─── INFORMATION ───

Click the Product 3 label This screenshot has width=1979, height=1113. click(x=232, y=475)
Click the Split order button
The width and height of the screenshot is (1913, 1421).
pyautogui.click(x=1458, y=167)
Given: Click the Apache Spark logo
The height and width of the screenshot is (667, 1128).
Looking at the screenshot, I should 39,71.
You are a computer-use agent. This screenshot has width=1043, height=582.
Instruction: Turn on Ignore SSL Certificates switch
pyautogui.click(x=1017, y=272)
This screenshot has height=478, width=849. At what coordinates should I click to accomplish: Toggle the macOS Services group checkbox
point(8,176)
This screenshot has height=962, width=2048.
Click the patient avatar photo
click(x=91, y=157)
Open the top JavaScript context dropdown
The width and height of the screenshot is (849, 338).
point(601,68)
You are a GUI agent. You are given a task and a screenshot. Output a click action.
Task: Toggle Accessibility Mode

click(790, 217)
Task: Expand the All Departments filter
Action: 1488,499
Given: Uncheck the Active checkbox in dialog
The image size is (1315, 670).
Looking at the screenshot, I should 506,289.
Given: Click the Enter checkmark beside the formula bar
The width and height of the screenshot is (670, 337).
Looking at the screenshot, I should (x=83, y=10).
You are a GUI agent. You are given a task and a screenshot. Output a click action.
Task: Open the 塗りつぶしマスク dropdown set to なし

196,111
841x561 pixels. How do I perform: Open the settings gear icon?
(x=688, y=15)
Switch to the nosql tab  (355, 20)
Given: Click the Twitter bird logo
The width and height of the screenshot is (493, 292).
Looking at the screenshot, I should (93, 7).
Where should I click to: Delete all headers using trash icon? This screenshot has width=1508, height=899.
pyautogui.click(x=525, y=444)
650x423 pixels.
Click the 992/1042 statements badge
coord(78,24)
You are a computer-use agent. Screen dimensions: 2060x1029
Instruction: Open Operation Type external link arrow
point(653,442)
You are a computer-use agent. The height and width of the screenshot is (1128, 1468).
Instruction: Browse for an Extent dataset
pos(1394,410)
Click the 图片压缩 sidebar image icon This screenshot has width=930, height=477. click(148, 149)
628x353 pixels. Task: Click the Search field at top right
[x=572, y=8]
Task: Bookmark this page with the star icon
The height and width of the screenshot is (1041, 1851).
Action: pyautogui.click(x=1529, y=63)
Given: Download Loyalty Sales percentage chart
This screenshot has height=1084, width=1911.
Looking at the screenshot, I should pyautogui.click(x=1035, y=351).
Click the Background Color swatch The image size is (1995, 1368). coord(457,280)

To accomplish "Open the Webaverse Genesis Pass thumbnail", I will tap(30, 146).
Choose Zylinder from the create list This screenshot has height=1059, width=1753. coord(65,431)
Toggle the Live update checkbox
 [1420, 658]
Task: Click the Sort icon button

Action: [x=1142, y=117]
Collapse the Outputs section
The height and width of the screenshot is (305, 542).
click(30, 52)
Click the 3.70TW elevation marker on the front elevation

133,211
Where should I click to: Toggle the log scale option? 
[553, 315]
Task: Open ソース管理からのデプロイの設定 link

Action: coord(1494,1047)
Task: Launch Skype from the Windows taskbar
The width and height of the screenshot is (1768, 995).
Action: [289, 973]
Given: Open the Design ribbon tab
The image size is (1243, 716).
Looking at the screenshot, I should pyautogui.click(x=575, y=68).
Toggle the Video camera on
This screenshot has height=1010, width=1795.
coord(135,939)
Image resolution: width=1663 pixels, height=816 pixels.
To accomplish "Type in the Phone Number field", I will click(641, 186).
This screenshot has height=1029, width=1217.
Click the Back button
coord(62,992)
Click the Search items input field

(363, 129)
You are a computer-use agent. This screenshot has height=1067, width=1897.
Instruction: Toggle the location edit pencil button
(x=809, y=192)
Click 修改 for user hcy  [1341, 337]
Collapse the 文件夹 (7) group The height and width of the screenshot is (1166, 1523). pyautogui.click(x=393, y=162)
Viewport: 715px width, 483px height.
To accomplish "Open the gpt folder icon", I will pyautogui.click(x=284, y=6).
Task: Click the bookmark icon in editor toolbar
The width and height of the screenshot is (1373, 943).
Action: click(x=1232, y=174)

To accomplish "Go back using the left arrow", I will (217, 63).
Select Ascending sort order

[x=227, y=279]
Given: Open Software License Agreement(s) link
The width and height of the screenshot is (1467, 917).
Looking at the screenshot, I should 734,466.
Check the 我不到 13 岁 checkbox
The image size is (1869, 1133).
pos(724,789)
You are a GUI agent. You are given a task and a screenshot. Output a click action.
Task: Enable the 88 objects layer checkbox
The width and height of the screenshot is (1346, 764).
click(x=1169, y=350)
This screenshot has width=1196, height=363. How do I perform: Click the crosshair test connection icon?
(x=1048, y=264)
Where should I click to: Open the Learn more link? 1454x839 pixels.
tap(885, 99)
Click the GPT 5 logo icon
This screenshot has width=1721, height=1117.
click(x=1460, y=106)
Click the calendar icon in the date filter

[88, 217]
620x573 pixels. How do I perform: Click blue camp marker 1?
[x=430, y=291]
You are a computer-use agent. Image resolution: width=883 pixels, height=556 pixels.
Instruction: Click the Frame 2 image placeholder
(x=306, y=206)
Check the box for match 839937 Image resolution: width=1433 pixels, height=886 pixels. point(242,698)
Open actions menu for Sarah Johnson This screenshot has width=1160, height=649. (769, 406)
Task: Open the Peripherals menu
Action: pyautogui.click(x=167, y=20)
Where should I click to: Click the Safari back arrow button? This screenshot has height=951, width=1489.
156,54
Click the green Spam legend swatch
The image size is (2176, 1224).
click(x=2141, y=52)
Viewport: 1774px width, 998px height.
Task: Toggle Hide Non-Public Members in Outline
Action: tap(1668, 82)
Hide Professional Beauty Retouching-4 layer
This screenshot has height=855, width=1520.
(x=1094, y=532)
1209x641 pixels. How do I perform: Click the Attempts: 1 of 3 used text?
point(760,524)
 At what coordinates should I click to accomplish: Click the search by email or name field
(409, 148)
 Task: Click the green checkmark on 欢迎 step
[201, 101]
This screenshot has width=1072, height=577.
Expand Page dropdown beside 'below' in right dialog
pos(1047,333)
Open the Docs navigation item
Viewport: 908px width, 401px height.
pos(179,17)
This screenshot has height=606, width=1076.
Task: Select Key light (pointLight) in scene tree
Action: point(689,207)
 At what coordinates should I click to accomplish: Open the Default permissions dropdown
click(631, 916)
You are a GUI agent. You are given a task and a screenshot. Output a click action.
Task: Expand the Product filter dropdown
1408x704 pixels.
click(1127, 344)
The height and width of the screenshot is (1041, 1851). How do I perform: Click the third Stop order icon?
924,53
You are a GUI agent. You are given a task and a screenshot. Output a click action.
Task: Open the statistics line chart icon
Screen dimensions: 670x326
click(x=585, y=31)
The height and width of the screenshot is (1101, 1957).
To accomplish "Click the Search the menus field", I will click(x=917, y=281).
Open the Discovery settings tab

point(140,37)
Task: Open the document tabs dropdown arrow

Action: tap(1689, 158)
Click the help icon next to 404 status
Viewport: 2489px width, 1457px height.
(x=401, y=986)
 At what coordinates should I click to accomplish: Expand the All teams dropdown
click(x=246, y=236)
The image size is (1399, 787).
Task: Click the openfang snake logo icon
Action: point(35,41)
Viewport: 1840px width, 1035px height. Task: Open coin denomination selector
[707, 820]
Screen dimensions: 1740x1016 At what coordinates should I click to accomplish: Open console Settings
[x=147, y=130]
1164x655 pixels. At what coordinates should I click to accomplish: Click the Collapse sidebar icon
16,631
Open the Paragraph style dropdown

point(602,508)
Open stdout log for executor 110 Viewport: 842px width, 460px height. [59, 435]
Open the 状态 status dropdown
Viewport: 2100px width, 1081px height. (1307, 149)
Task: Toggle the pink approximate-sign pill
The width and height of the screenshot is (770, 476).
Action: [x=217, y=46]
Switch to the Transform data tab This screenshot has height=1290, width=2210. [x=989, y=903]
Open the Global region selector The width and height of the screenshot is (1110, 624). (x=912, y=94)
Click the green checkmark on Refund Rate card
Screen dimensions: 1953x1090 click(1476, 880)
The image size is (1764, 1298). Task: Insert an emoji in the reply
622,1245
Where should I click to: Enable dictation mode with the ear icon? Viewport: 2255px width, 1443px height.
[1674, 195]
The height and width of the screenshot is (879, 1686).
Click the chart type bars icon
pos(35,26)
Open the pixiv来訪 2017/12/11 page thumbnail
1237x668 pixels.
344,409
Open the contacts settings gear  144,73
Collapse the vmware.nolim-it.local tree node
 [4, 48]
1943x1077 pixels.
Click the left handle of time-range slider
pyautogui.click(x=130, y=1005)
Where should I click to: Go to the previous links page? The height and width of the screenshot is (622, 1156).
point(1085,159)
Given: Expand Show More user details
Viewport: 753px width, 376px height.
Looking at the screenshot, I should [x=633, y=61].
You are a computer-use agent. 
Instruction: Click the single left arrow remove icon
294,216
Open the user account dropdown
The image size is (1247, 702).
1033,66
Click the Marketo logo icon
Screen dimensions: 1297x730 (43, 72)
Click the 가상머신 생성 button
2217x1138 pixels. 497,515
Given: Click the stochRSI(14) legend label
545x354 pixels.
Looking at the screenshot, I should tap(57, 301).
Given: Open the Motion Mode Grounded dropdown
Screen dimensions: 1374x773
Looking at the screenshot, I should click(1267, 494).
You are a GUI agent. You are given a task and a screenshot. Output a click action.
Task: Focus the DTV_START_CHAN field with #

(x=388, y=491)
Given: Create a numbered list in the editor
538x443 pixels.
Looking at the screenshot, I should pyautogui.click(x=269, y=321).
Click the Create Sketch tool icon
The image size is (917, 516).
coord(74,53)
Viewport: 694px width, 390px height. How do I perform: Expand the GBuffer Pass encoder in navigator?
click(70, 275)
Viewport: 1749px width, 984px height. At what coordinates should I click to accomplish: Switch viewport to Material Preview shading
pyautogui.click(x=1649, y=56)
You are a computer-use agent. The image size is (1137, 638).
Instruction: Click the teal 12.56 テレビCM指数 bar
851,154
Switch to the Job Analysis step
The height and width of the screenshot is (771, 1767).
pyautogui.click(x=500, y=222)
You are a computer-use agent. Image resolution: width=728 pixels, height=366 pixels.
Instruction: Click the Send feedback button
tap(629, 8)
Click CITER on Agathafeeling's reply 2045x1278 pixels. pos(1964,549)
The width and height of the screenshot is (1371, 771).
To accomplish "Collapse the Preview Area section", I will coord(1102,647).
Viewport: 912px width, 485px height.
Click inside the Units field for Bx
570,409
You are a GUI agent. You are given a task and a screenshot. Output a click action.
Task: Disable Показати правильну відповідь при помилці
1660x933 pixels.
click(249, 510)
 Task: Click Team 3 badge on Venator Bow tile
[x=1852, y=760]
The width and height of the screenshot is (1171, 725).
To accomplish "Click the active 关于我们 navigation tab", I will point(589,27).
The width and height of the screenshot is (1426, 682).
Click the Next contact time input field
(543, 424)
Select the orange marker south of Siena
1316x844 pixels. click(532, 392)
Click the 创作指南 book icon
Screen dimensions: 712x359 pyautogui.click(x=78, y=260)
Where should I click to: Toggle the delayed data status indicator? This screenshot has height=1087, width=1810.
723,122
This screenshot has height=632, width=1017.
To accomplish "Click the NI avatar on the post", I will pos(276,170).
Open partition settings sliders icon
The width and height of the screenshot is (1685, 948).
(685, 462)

───

PROBLEM STATEMENT
Output the lines above exactly, but only those between the line holding "You are a computer-use agent. The height" and the line holding "Given: Download Loyalty", inclusive.

ANSWER TO THE EXERCISE
You are a computer-use agent. The height and width of the screenshot is (1128, 1468).
Instruction: Browse for an Extent dataset
pos(1394,410)
Click the 图片压缩 sidebar image icon This screenshot has width=930, height=477. click(148, 149)
628x353 pixels. Task: Click the Search field at top right
[x=572, y=8]
Task: Bookmark this page with the star icon
The height and width of the screenshot is (1041, 1851).
Action: pyautogui.click(x=1529, y=63)
Given: Download Loyalty Sales percentage chart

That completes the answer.